The same is often true for local government expectations about the behavior and responsibilities of their own insurance providers or FEMA itself.

The purpose of insurance is not to build the new courthouse. It is to provide some but not all of the help to bring that flooded police station back to the condition it was prior to the flood. FEMA’s job is not to provide a new community infrastructure. It is to be an asset for local governments to return, as much as possible, to a functional civil society as existed before the earthquake or hurricane struck. 

Yet some in local government expect FEMA to build that new courthouse or to replace the vehicle fleet that was damaged. They expect FEMA to manage the process by which a city like New Orleans, with much of it below sea level or in a flood zone, can again return to a situation where replacement buildings are put up at the wrong place with few if any mitigation measures taken. 

FEMA also labors under some unreasonable expectations. It expects that local governments will correctly fill out all of the massive quantities of federal paperwork, take GPS readings and digital photos of every single tree, and be ready to meet, head-on, with no complaints and total subservience, all of the requirements of the hordes of federal auditors before any money flows into the area.

Even then, months, or, as residents of Florida can testify, years can go by before actions are visible. In some cases, this clash of expectations results in a situation analogous to the meeting of elephants in mating season: There is loud high-level trumpeting and much contact but nothing happens for two years. FEMA is in a fundamentally no-win situation just as local governments are. The situation represents a disaster within a disaster.

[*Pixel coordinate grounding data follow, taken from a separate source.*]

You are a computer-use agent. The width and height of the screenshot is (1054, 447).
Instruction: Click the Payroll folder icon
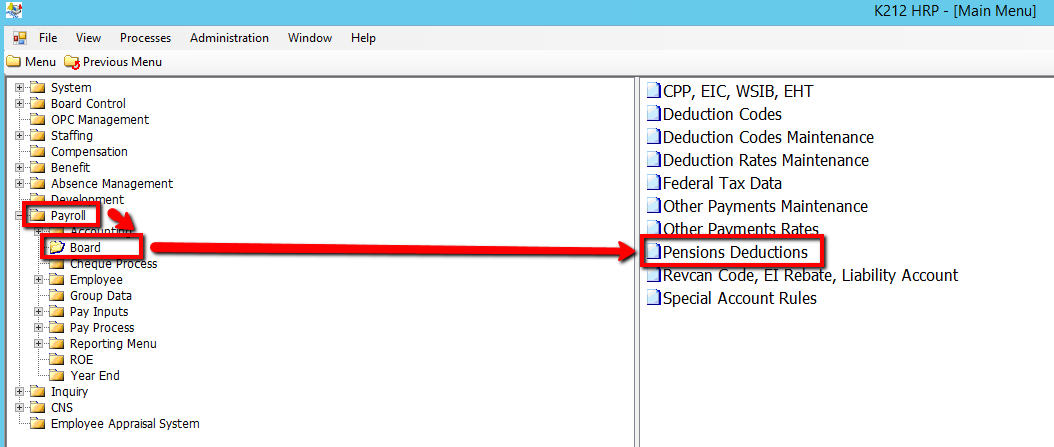click(x=38, y=216)
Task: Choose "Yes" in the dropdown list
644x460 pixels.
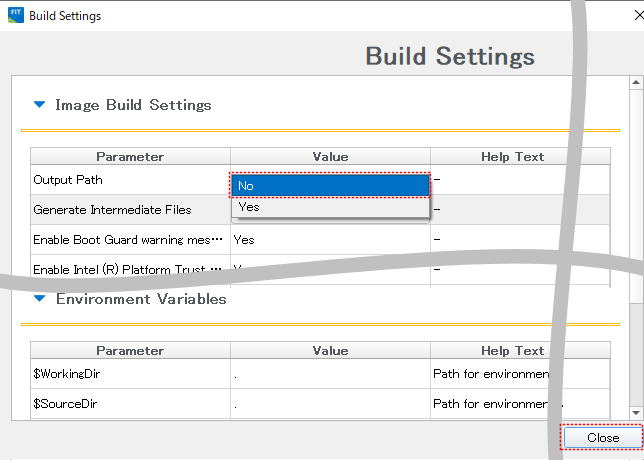Action: (x=330, y=207)
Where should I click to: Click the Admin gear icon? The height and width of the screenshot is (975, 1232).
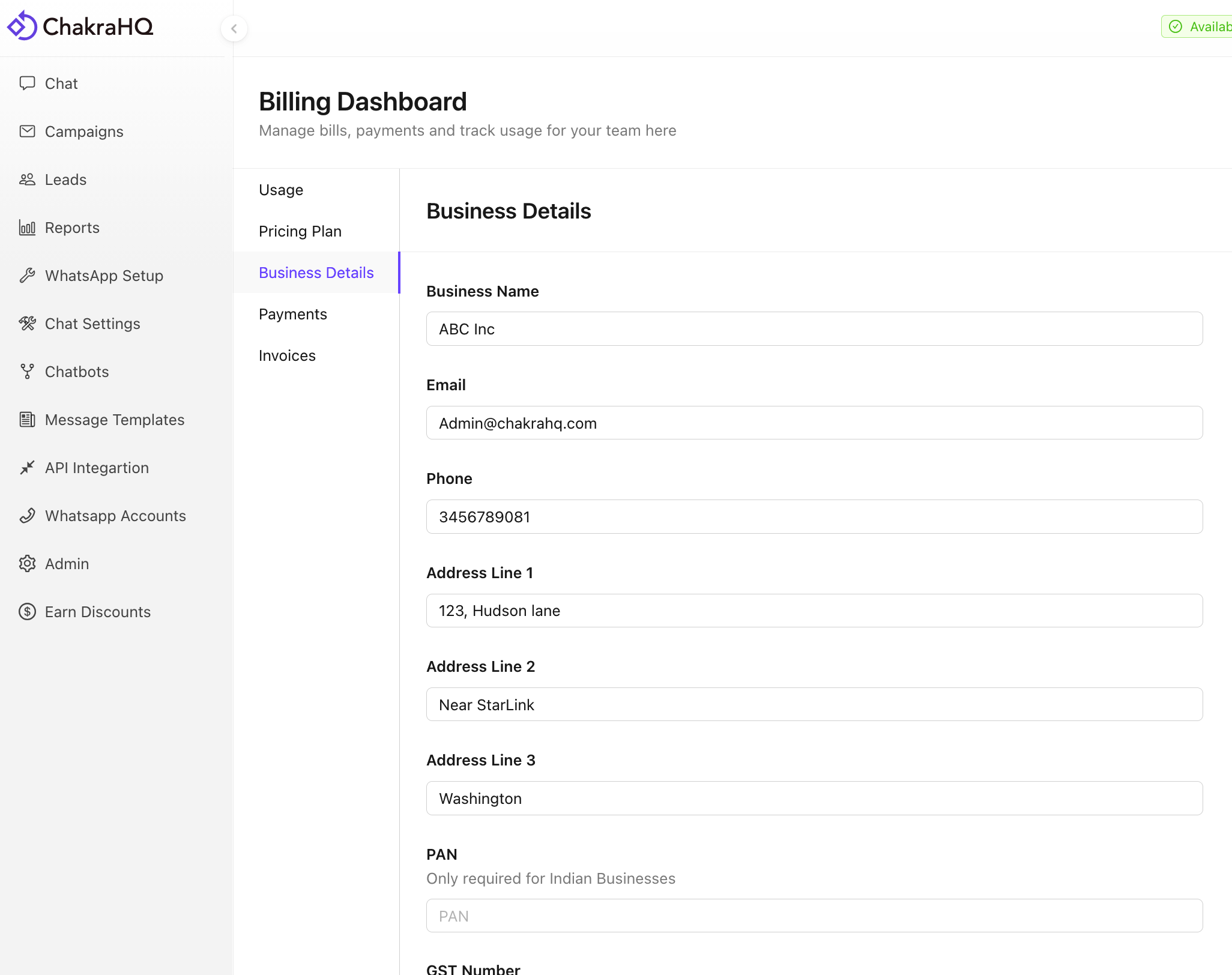click(27, 563)
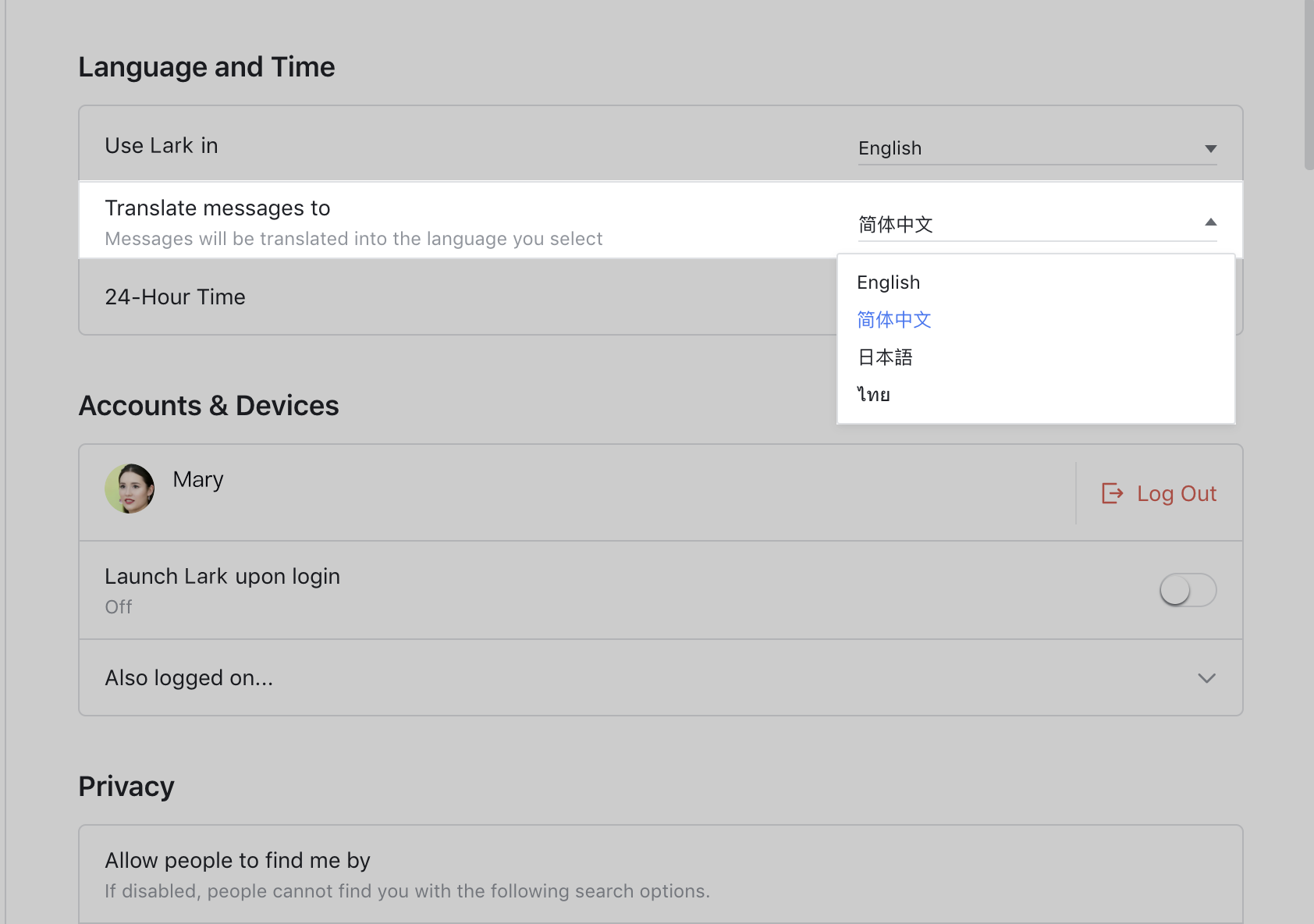Choose 简体中文 in the open language list

[894, 320]

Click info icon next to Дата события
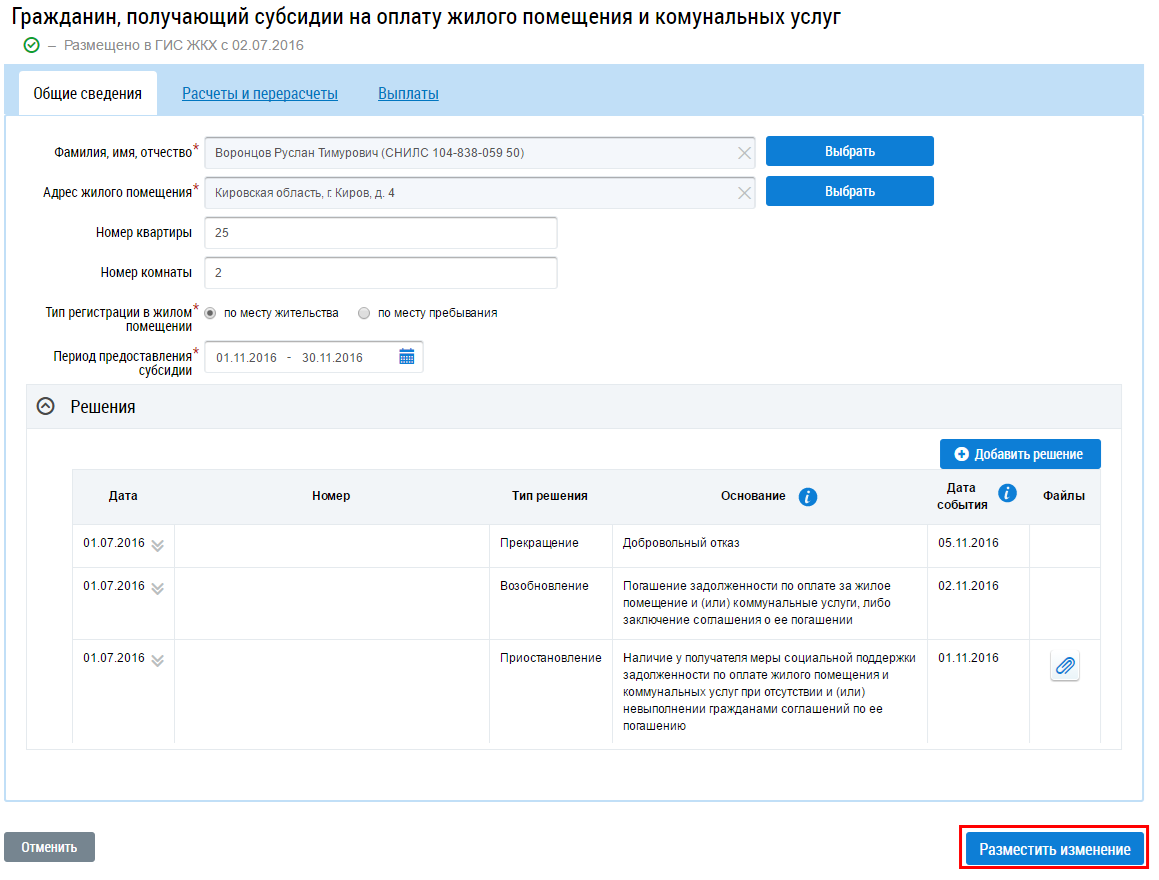(1008, 492)
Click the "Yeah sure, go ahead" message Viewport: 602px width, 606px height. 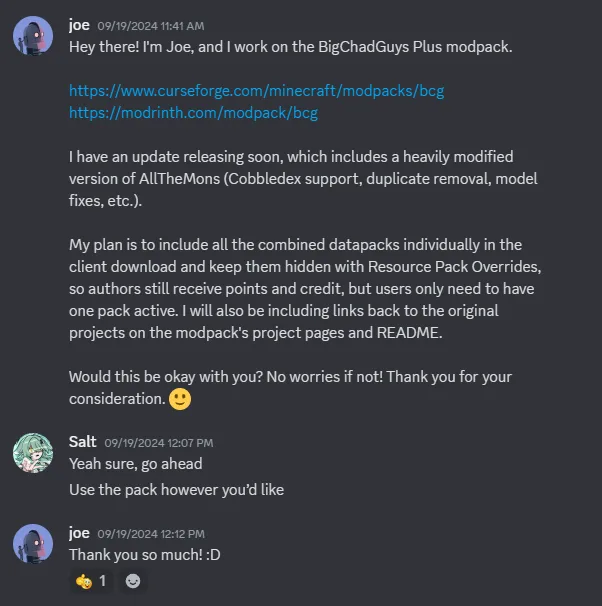click(x=135, y=463)
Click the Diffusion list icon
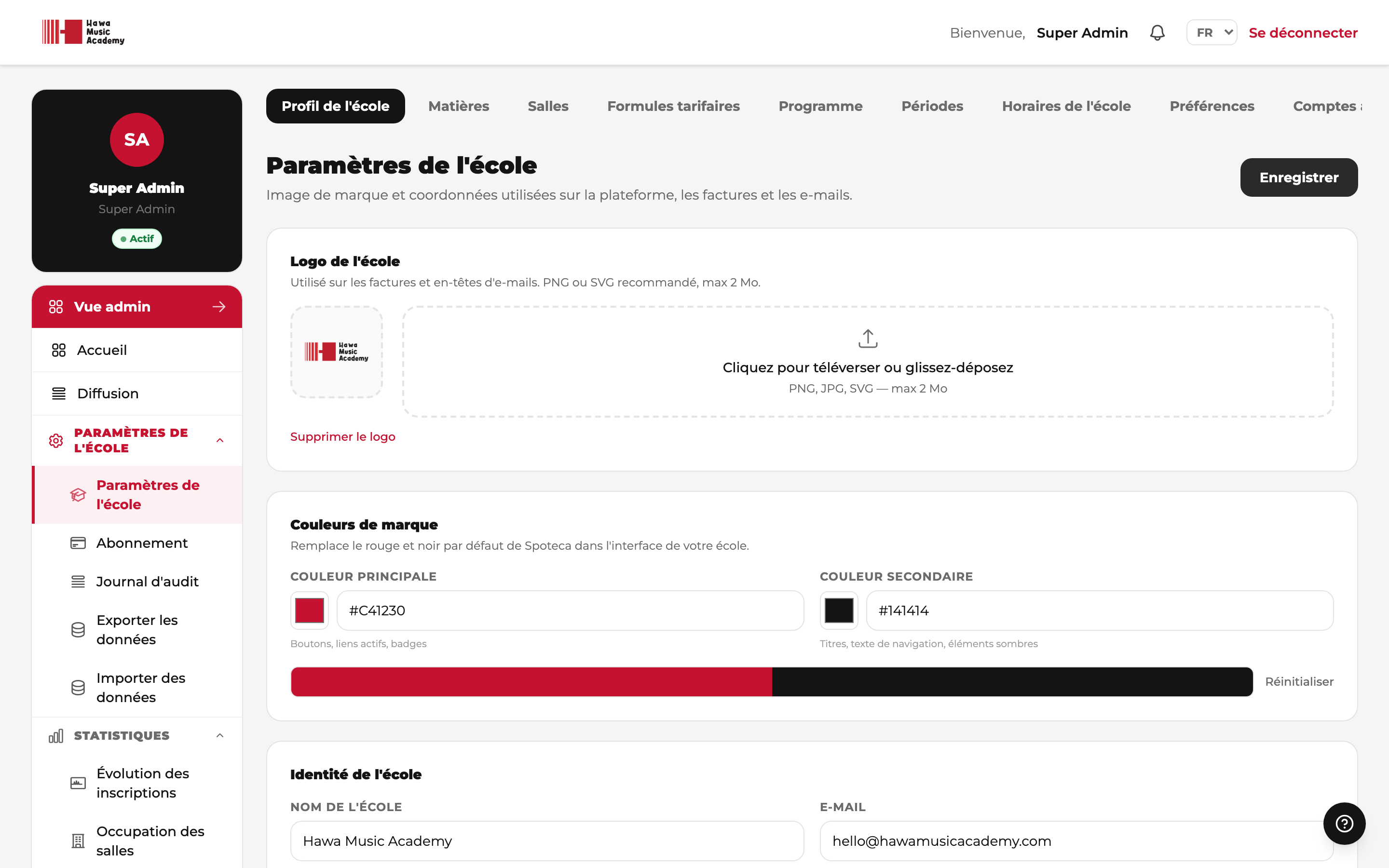The height and width of the screenshot is (868, 1389). click(x=58, y=393)
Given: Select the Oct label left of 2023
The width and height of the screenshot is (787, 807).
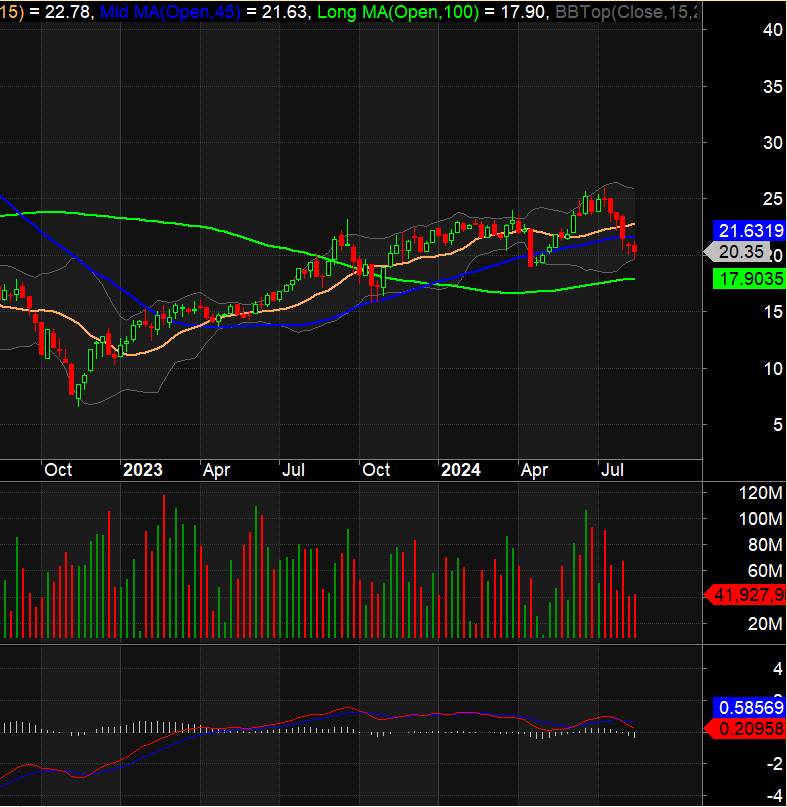Looking at the screenshot, I should [x=57, y=470].
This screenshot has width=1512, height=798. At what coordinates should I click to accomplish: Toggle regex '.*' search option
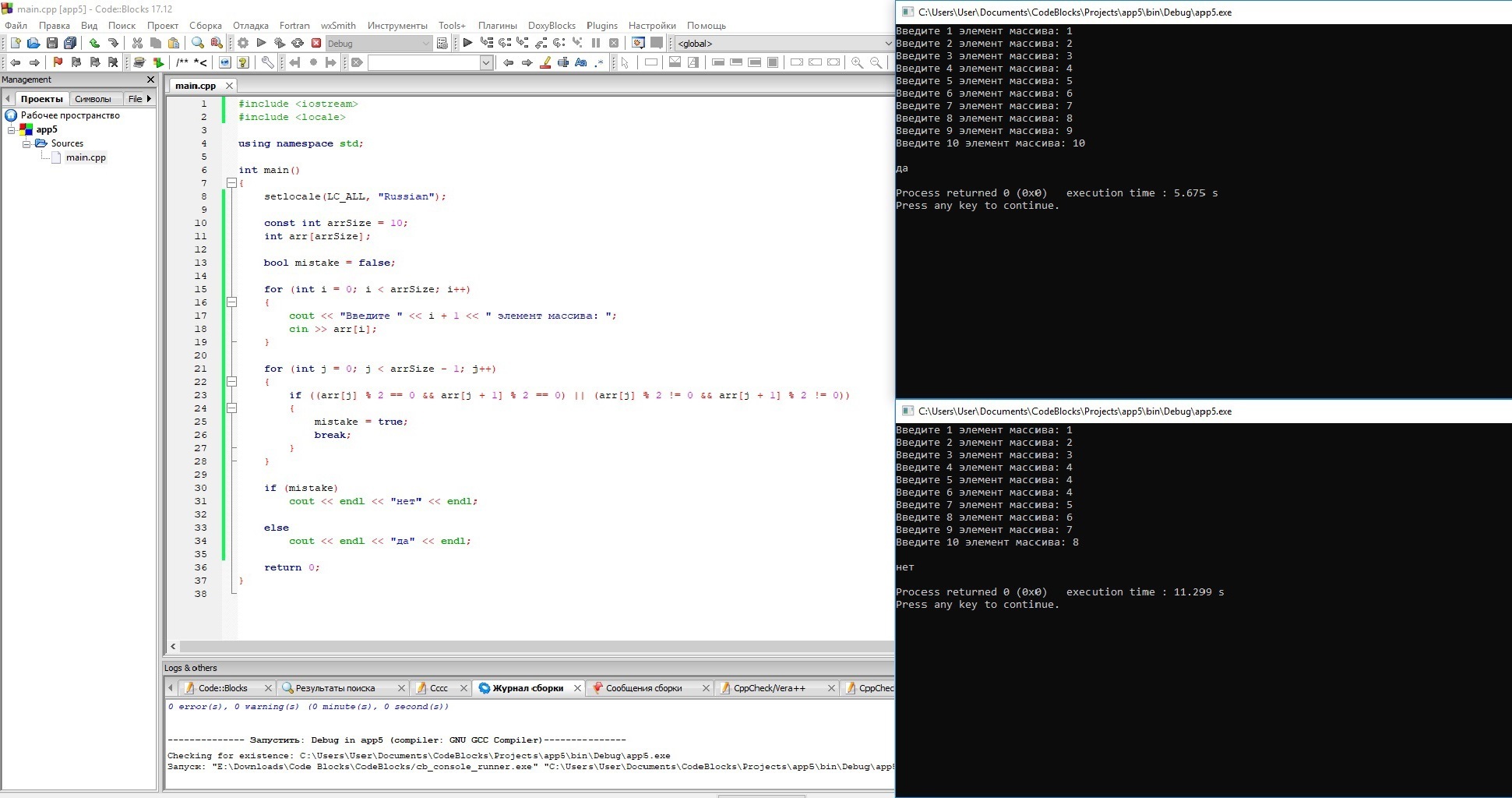click(x=598, y=63)
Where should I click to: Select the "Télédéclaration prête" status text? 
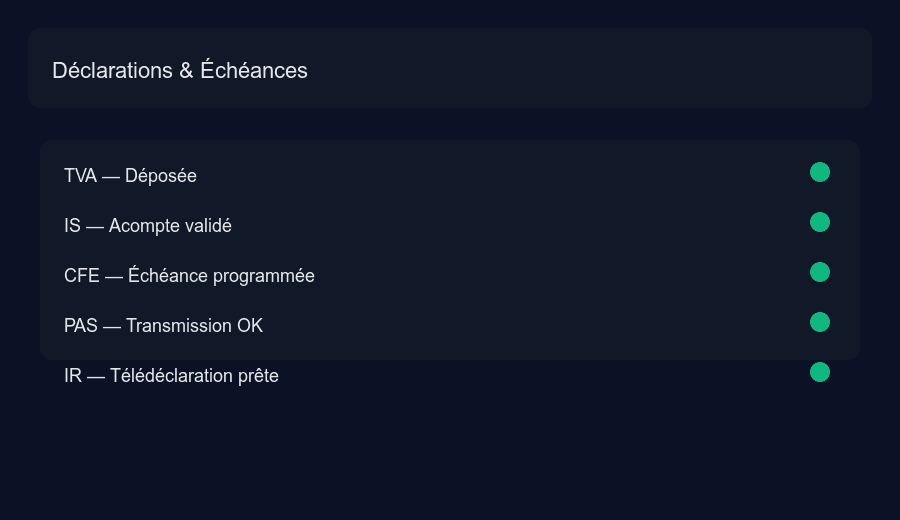coord(194,376)
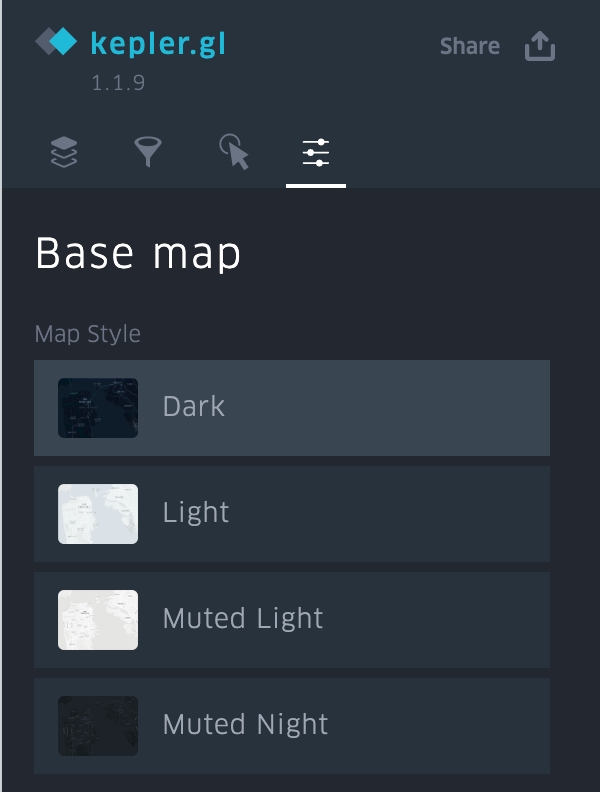The width and height of the screenshot is (600, 792).
Task: Choose the Light map style option
Action: 292,514
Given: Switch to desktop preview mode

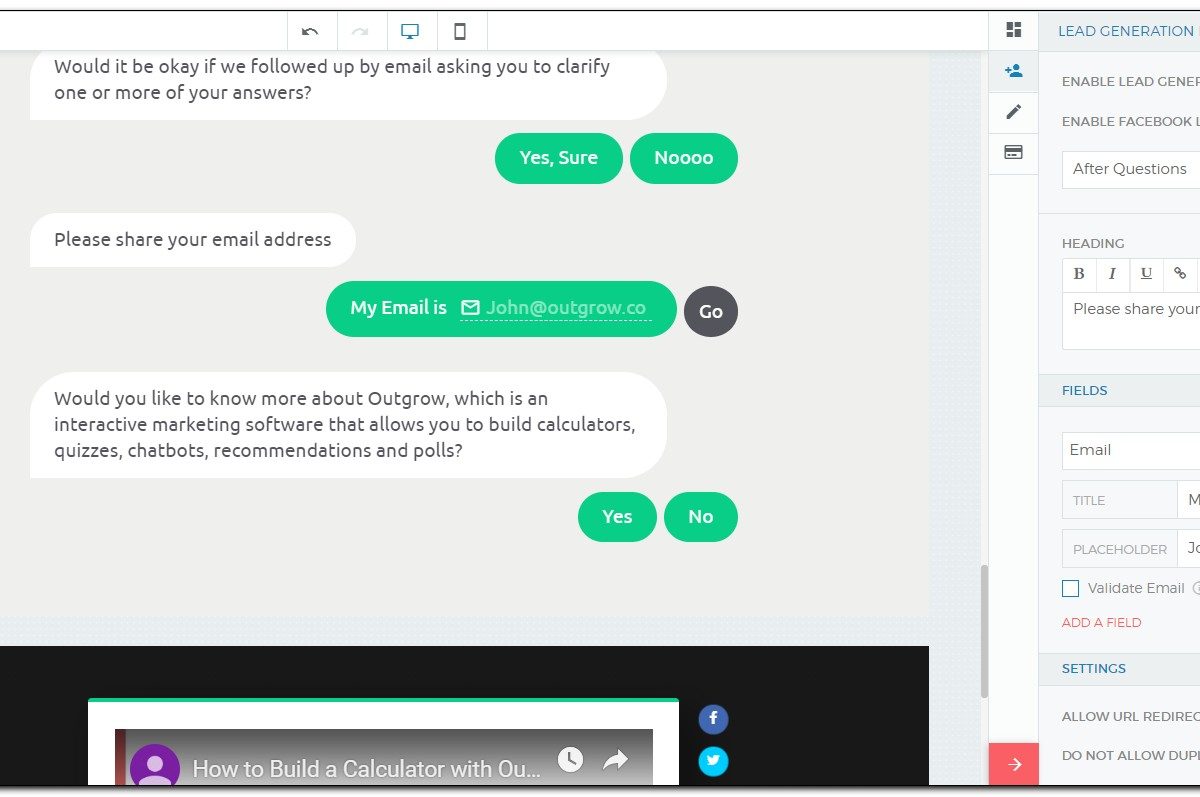Looking at the screenshot, I should pos(410,31).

We live in a society of unreasonable expectations that give rise to full employment for lawyers, credit cards available for all, subprime mortgages available on the Internet and on television, and the rise of companies willing to help manage the debts and shattered dreams and hopes that go along with the clash of expectations. That clash was very evident in the discussions at the Hurricane Conference just as it might be around your dinner table on those increasingly rare evenings when you and people you love, such as your children and your spouse, get together to discuss your family situation. 

Search for scapegoats

Another theme to be covered in this article is a common component of every crisis and every disaster in our society. It is the search for a scapegoat. When individuals fail to plan properly for their own safety and things go terribly wrong, there is an immediate chorus of whining and of finding someone, some organization or something to blame.

Our imperative to find a scapegoat is driven and accelerated by the frenzy generated by a mass media industry run amok. It thrives on the reporting and the creation of crisis, chaos and apparent public policy failures. Author Finley Peter Dunne’s notion that the job of the press is to comfort the afflicted, and afflict the comfortable, needs some 21st century amending. The role of the media appears now to be to create the affliction and then report on the effects as though they were not in any way responsible. 

The final strategic point orbiting over the Hurricane Conference and, in a larger sense, hovering over the entire role of local government administrators was the fact that this conference was attended by hundreds of highly dedicated, very knowledgeable, and, likely, very undervalued professionals. They sacrifice time with their families for the sake of their commitment to public service. They enjoy camaraderie and a sense of fraternity and sorority.

America is in good hands during these moments of high drama and catastrophe because of the underlying dedication of the people encountered by the HR Doctor at the Hurricane Conference — even if we make their jobs more difficult by the way we behave and present our expectations.